Mushrooms are low-fat food and rich in fiber, vitamins and minerals. They are highly valued in certain regions of the world, but also approached with suspicion in some countries. There is a long history of collecting and eating wild mushrooms in Finland. However, on global scale, the consumption of mushrooms in Finland is still very low. In Finland the total amount of 3–16 million kg of mushrooms collected annually by private households is small when comparing to the total annual yield of edible mushrooms, which is estimated to be at 1 000 million kg. Fresh mushrooms and mushroom-related products are hardly available on Finnish markets.
New global trends such as sustainable eating or healthy eating are changing our consumption behavior. Hereafter I list several reasons to bringing wild mushrooms from the forest to global markets and developing mushroom related products in Finland.
Firstly, eating healthy food has become more and more popular worldwide. There are lots of products focusing on low fat, low sugar, high protein and so on. However, ‘natural’ is often viewed healthier than ‘synthesized’ food. Wild mushrooms are real natural products, although their supply in supermarkets is quite limited. There is of plenty room for promoting fresh mushrooms as health food, but also for developing other mushroom-related products, such as, mushroom capsule, mushroom powder, mushroom drinks, to those who are not used in eating fresh mushrooms.
Secondly, mushroom-related products could be consumed during mushroom off-season, and also could be produced by off-grade mushrooms and/or fungal cultures. Maybe there is also room for semi-wild mushroom farms, where the mushrooms are grown in their natural environment, but are easy to harvest. The latter approach also would allow opening more international markets by utilizing Finnish know-how and technologies to create more predictable production capabilities.
Thirdly, there are huge numbers of economically valuable mushrooms in Finnish forests. The five top-selling edible mushrooms in worldwide are Boletus species group, Cantharellus cibarius, Lactarius deliciosus, Morchella esculenta and Agaricus campestris, and these are found also in European mushroom lists. All of which also grow in Finland. In addition, Tricholoma matsutake, another prized mushroom in Asia with a price tag of around 400–500 euro/kg is also widely found in Finland and other Nordic countries. Lyophyllum shimeji, an economic valuable mushroom, has equally been found in Nordic countries and also has been found in our experimental site in Finland.
Last, the international market for mushrooms and mushroom related products is huge. According to FAO_Stats and UNdata explorer, mushroom production is continuously increasing from 0.3 to 3.41 million tons over period of last 50 years since 1960s. Also the mushroom export/import has continuously increased in last 40 years. In 2007, production quantity at global level is 3.41 million tons, 2016 tons in Finland (comparing with 11000 tons in Denmark) and 1.0 million tones in EU.

◇ ◇ ◇ ◇

* PROMPT:
Reproduce the mushroom text word for word, everything from "Last, the international" down to "tones in EU.". The records that come next are separate material and have no connection to the mushroom text.

[Stored items]
◇ ◇ ◇ ◇

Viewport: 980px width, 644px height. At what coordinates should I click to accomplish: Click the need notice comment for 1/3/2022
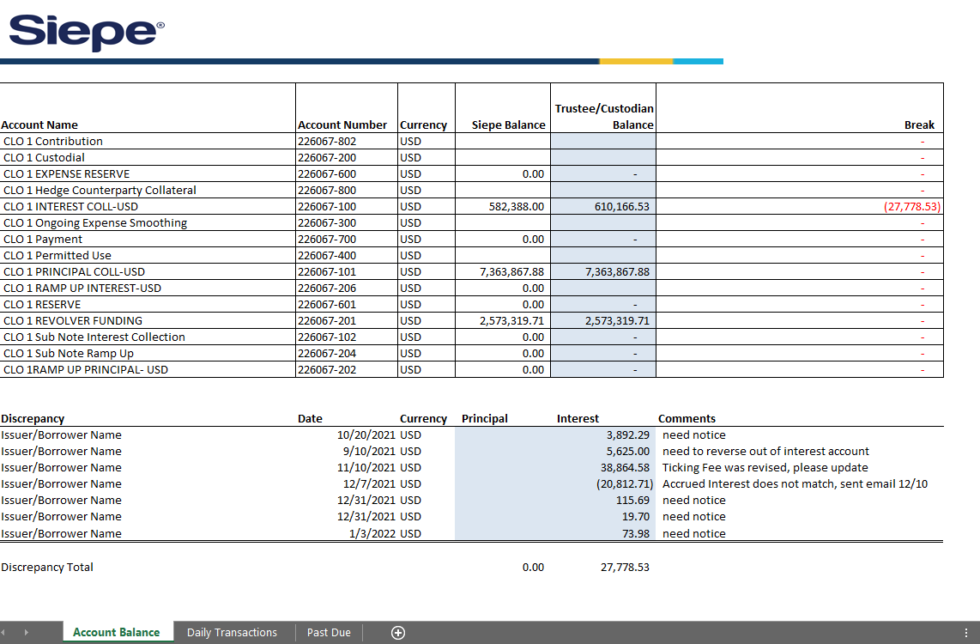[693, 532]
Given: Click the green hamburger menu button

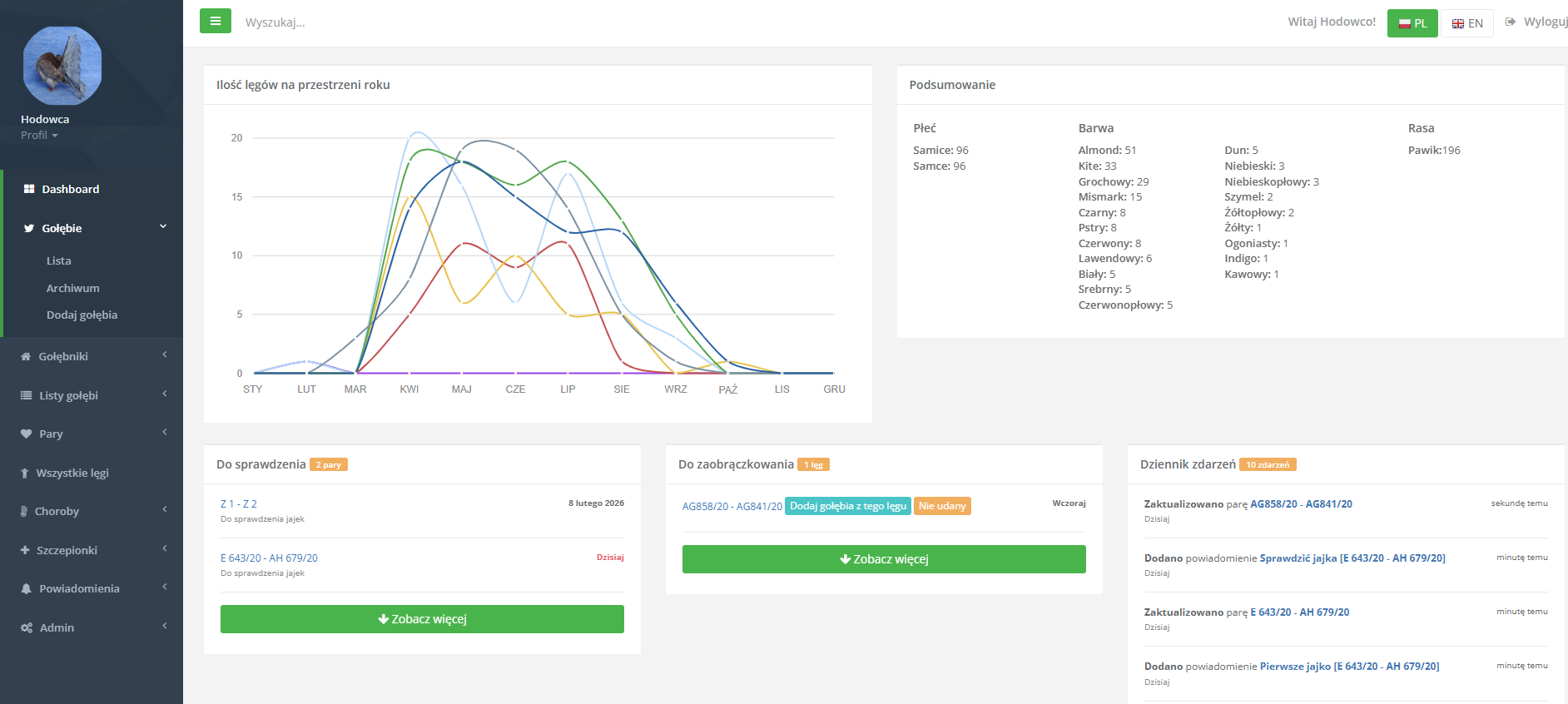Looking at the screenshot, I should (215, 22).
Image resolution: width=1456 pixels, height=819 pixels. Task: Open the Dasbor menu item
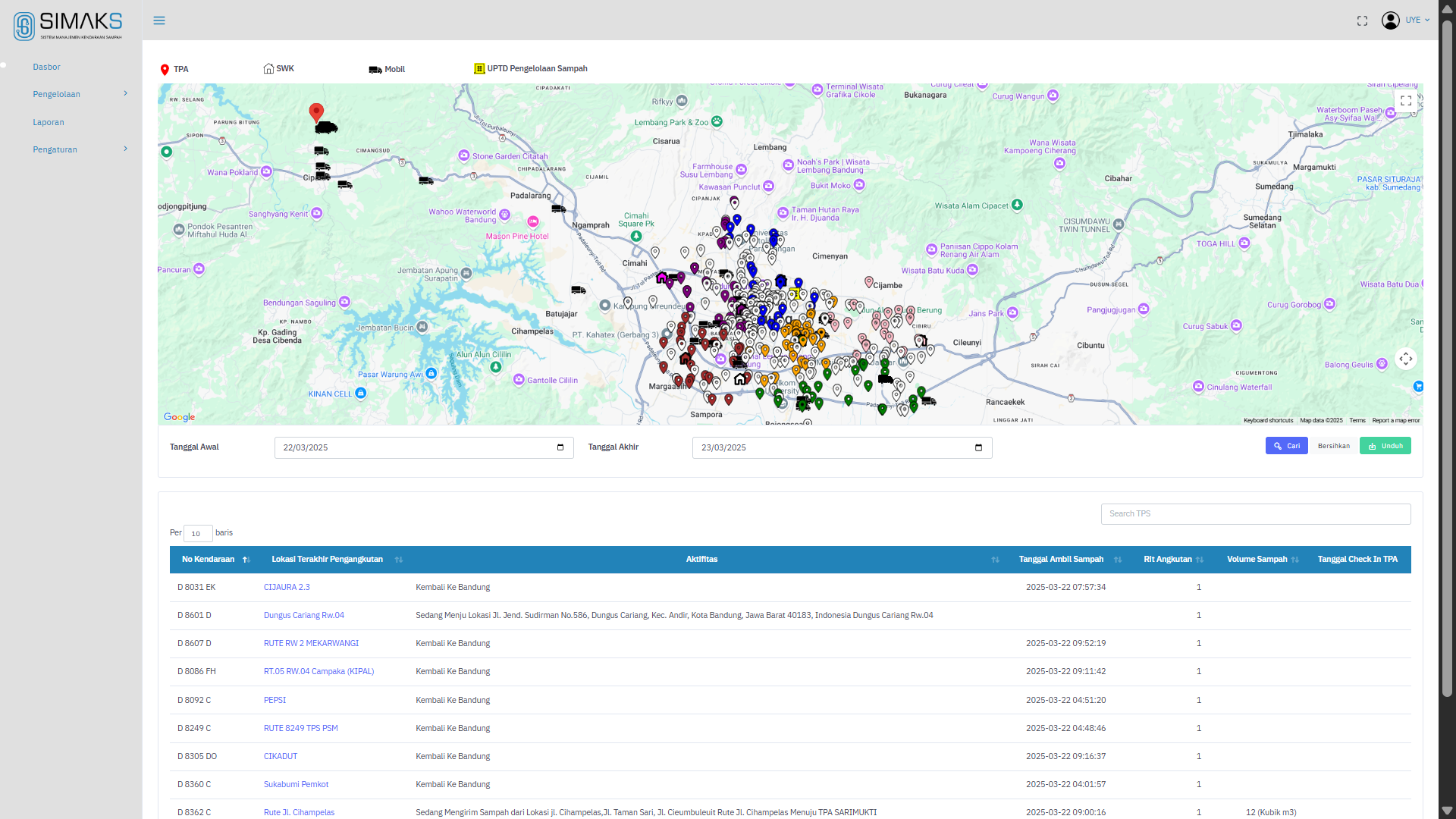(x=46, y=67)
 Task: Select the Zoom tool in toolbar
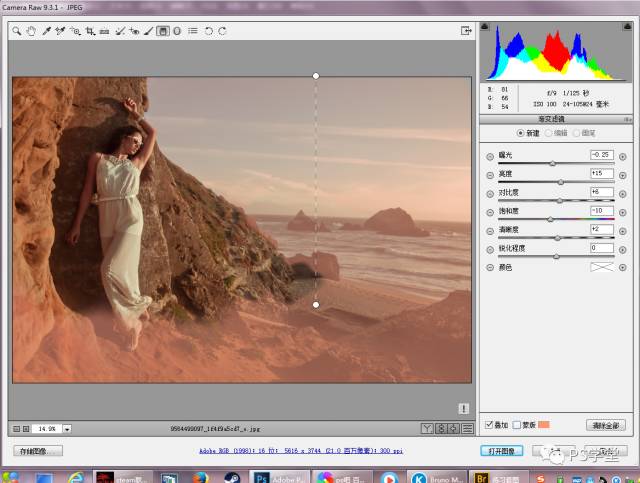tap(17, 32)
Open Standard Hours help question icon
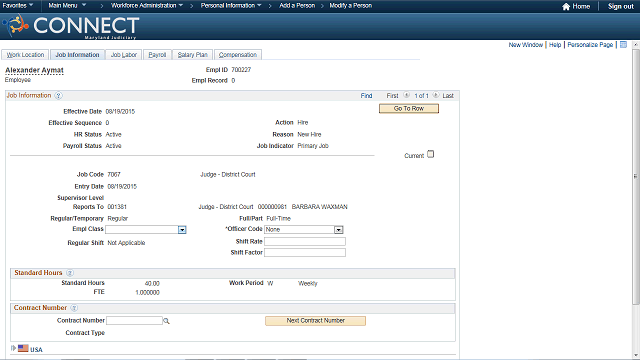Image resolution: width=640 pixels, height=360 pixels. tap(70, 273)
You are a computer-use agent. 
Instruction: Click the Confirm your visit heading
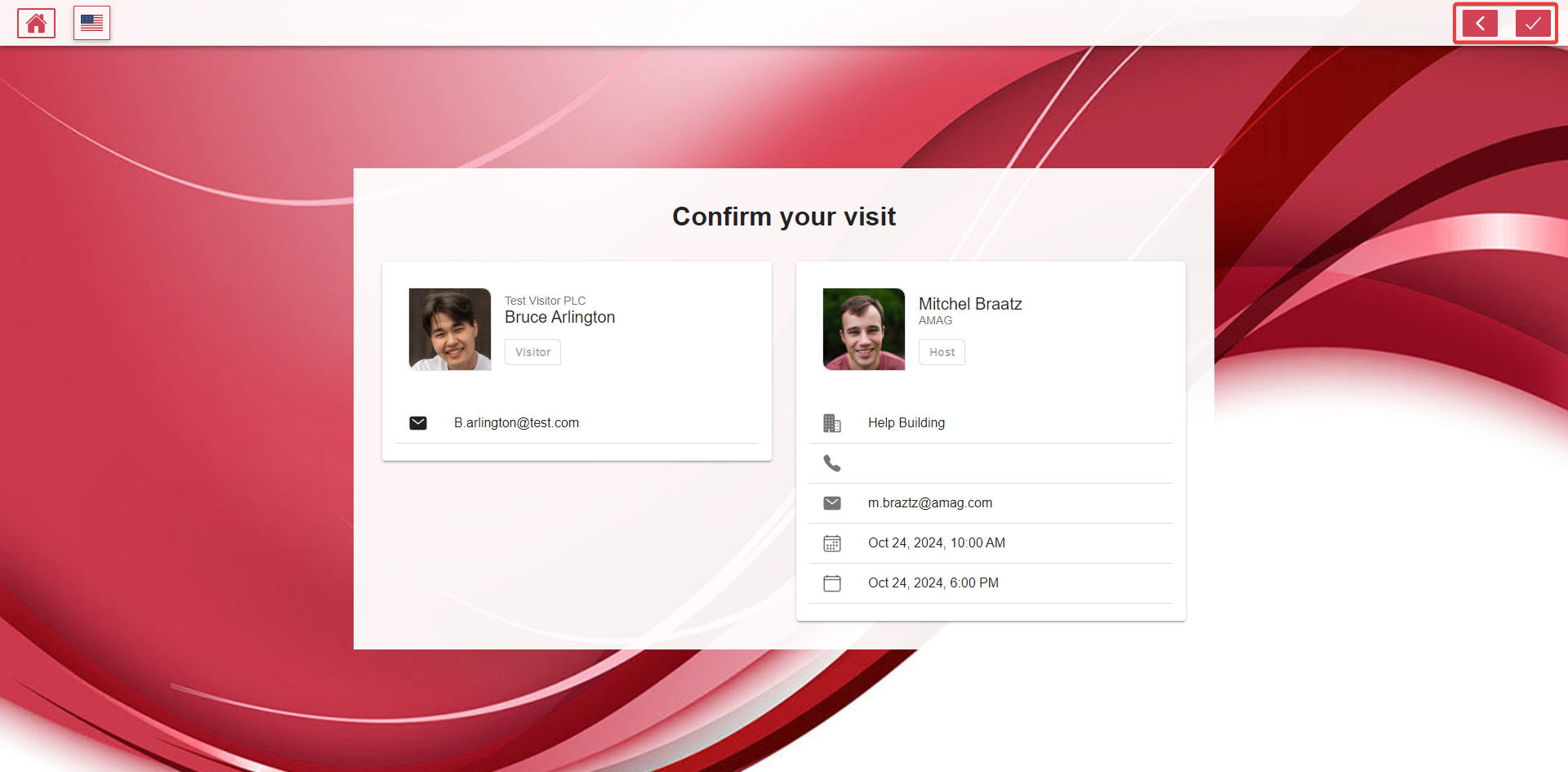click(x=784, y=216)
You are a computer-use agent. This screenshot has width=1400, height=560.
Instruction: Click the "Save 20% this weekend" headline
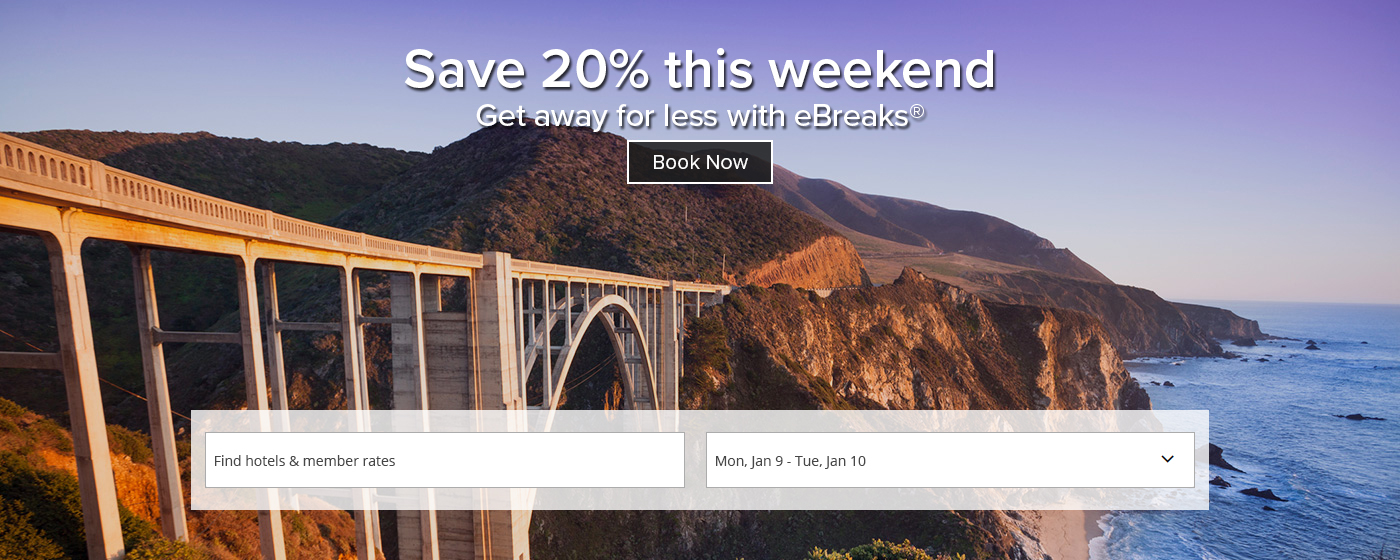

◇ ◇ ◇ ◇

* WRITTEN REPLY:
Last, the international market for mushrooms and mushroom related products is huge. According to FAO_Stats and UNdata explorer, mushroom production is continuously increasing from 0.3 to 3.41 million tons over period of last 50 years since 1960s. Also the mushroom export/import has continuously increased in last 40 years. In 2007, production quantity at global level is 3.41 million tons, 2016 tons in Finland (comparing with 11000 tons in Denmark) and 1.0 million tones in EU.